§ Exercise materials
::::

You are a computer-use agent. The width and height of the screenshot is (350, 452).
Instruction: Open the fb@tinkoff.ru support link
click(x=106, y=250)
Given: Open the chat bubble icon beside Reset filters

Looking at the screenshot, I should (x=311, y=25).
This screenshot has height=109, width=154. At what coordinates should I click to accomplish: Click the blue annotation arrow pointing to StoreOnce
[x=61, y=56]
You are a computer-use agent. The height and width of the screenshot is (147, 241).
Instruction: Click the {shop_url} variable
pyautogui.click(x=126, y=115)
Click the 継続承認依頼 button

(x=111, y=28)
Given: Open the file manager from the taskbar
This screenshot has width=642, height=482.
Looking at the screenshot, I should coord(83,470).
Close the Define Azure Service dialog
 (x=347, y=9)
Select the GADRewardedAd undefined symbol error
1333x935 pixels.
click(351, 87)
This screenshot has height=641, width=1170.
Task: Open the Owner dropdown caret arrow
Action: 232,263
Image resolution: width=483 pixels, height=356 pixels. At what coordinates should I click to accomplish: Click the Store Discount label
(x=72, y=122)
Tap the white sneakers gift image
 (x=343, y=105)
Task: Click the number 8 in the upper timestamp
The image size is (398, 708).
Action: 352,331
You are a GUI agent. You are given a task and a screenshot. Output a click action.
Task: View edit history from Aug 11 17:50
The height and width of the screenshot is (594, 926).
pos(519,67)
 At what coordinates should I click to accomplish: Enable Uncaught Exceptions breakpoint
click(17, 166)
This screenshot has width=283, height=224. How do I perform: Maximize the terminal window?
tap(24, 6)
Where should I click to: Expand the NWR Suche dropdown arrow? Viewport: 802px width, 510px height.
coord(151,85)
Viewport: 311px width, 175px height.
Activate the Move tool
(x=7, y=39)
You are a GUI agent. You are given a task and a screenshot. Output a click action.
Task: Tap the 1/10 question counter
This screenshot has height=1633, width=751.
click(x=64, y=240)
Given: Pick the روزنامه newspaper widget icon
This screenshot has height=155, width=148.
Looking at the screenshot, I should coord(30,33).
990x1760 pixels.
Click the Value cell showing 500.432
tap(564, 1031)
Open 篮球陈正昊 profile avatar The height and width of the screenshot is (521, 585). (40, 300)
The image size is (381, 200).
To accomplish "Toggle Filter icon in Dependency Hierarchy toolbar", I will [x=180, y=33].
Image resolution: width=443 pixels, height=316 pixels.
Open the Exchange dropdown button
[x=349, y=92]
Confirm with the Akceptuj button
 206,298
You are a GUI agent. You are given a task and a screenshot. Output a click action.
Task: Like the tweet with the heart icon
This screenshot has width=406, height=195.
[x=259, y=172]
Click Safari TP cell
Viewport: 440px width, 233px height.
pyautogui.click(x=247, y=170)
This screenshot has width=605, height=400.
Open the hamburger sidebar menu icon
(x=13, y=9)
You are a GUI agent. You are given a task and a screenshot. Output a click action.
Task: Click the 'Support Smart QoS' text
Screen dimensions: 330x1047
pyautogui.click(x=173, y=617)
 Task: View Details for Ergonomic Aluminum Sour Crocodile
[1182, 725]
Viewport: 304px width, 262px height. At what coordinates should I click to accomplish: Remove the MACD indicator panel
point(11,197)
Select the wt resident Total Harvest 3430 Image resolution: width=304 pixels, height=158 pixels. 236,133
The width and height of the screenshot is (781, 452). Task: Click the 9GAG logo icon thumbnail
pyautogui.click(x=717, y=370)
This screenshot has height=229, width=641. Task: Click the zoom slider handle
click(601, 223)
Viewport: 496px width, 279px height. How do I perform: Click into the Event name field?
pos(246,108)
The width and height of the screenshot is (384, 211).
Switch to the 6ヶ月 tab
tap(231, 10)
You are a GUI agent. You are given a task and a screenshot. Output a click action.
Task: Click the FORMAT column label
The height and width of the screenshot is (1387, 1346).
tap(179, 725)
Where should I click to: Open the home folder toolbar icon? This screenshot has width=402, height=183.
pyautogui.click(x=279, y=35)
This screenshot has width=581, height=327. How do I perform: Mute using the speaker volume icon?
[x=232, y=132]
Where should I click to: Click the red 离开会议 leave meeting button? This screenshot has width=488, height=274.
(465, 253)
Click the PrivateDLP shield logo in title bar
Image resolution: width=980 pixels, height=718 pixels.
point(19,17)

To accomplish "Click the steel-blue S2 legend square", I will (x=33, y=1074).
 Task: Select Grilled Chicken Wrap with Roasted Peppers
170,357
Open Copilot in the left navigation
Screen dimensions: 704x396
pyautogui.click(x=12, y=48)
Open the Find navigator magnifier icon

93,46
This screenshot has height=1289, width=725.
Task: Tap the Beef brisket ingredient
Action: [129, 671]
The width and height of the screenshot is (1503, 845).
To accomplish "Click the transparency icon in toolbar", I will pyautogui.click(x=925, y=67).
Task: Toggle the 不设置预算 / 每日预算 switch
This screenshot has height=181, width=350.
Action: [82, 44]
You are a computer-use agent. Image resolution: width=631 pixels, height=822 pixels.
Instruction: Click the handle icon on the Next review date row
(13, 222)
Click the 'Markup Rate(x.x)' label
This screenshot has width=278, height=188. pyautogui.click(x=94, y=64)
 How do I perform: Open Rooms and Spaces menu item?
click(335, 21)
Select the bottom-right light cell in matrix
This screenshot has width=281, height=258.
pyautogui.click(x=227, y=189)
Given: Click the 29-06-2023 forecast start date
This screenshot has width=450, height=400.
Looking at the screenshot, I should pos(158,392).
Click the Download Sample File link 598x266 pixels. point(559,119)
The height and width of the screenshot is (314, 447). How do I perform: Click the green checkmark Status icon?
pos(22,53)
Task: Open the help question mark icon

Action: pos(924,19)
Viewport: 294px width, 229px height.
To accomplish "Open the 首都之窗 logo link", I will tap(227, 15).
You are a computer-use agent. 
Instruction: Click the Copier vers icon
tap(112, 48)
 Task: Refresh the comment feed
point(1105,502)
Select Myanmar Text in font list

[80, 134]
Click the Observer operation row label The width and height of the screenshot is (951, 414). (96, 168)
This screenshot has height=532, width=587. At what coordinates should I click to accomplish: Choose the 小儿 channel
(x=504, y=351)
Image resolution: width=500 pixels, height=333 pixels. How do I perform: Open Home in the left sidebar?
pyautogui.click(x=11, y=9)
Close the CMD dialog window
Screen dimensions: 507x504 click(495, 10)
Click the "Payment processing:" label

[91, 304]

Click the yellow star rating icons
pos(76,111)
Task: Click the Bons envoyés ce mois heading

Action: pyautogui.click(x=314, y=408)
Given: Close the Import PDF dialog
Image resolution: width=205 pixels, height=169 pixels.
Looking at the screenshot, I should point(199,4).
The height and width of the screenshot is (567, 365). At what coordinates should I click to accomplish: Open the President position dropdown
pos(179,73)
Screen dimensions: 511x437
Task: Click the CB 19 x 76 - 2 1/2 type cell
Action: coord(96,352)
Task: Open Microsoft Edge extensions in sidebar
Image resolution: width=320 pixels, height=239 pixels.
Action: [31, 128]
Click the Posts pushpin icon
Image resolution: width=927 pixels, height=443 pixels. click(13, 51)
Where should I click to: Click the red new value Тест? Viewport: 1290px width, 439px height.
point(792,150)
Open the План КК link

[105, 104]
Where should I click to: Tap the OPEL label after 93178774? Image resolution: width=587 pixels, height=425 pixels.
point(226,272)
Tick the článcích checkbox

::::

§ Exercise
Return every line of the listing above that contains "computer".

§ Solution
You are a computer-use agent. The width and height of the screenshot is (350, 452).
You are a computer-use agent. The height and width of the screenshot is (147, 241).
You are a computer-use agent. Image resolution: width=631 pixels, height=822 pixels.
You are a computer-use agent. 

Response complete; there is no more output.